## TASK 1
List every example search query that the Uber Eats search article below shows someone typing.
## TASK 2
Reproduce the Uber Eats search article below from "How Uber Eats" up to and including "a significant problem.".
## TASK 3
Decide whether each statement agrees with the Uber Eats search article below, answering yes or no and quoting the words of the article that settle it.
(a) Uber Eats serves 95 million monthly active users across 45 countries.
(b) Lexical matching looks for meaning rather than exact keyword overlap.
(c) To a Spanish speaker, the query "pan" might mean bread.

## PROVIDED TEXT
How Uber Eats Made Search Work for 95 Million Users

Hey,

Someone searching for "gf pizza" on Uber Eats wants gluten-free pizza.

Someone searching for "pan" might want bread (if they speak Spanish) or a cooking utensil (if they speak English). Someone typing "mozzarela" — one L — still wants mozzarella.

Old-school keyword search cannot handle any of this. It matches strings, not meaning.

If the exact word is not in the menu listing, the system returns nothing useful. For a platform serving 95 million monthly active users across 45 countries and multiple languages, that is a significant problem.

Search is the primary discovery funnel for Uber Eats — a large share of orders begin with someone typing into the search bar. When search misses intent, people bounce or fall back to browsing. When it works, they find what they want in seconds.

Uber's engineering team rebuilt their entire delivery search platform around semantic search — a system that matches meaning rather than keywords. This is what it means.

From Words to Meaning

Traditional search systems use lexical matching. They look for exact keyword overlap between what you type and what is stored in the index. This works well when the query is precise — "McDonald's" will find McDonald's.

## INFORMATION SHOWN
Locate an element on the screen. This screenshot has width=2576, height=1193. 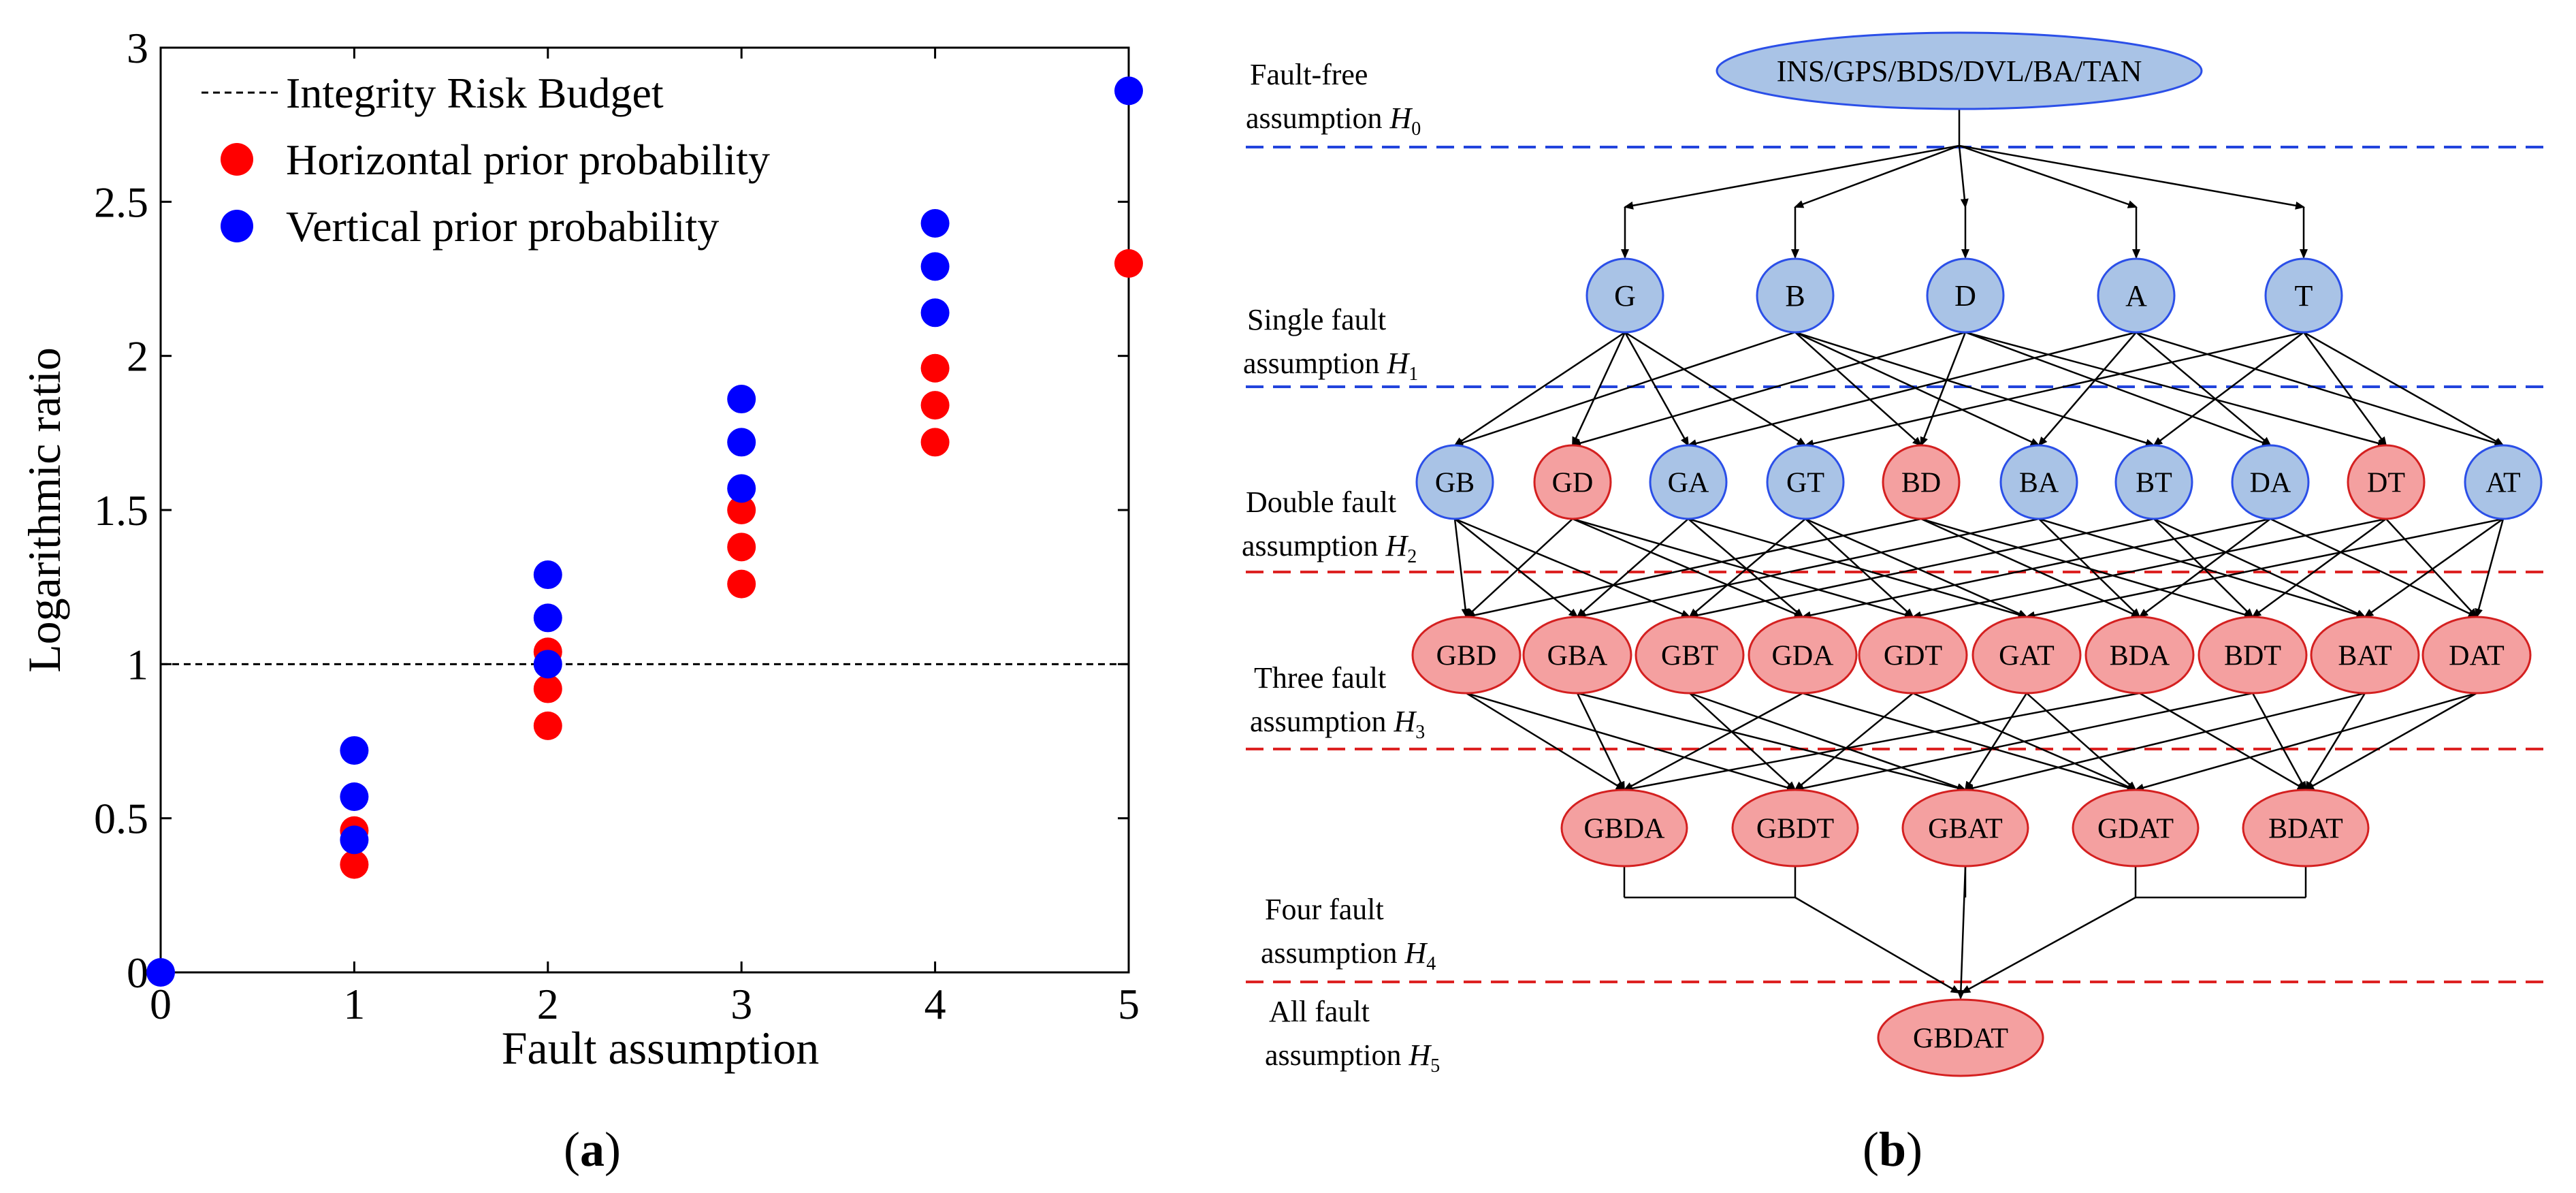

## WRITTEN REPLY 1
"gf pizza"
"pan"
"mozzarela"
"McDonald's"

## WRITTEN REPLY 2
How Uber Eats Made Search Work for 95 Million Users

Hey,

Someone searching for "gf pizza" on Uber Eats wants gluten-free pizza.

Someone searching for "pan" might want bread (if they speak Spanish) or a cooking utensil (if they speak English). Someone typing "mozzarela" — one L — still wants mozzarella.

Old-school keyword search cannot handle any of this. It matches strings, not meaning.

If the exact word is not in the menu listing, the system returns nothing useful. For a platform serving 95 million monthly active users across 45 countries and multiple languages, that is a significant problem.

## WRITTEN REPLY 3
(a) Yes: "For a platform serving 95 million monthly active users across 45 countries and multiple languages, that is a significant problem."
(b) No: "They look for exact keyword overlap between what you type and what is stored in the index."
(c) Yes: "Someone searching for "pan" might want bread (if they speak Spanish) or a cooking utensil (if they speak English)."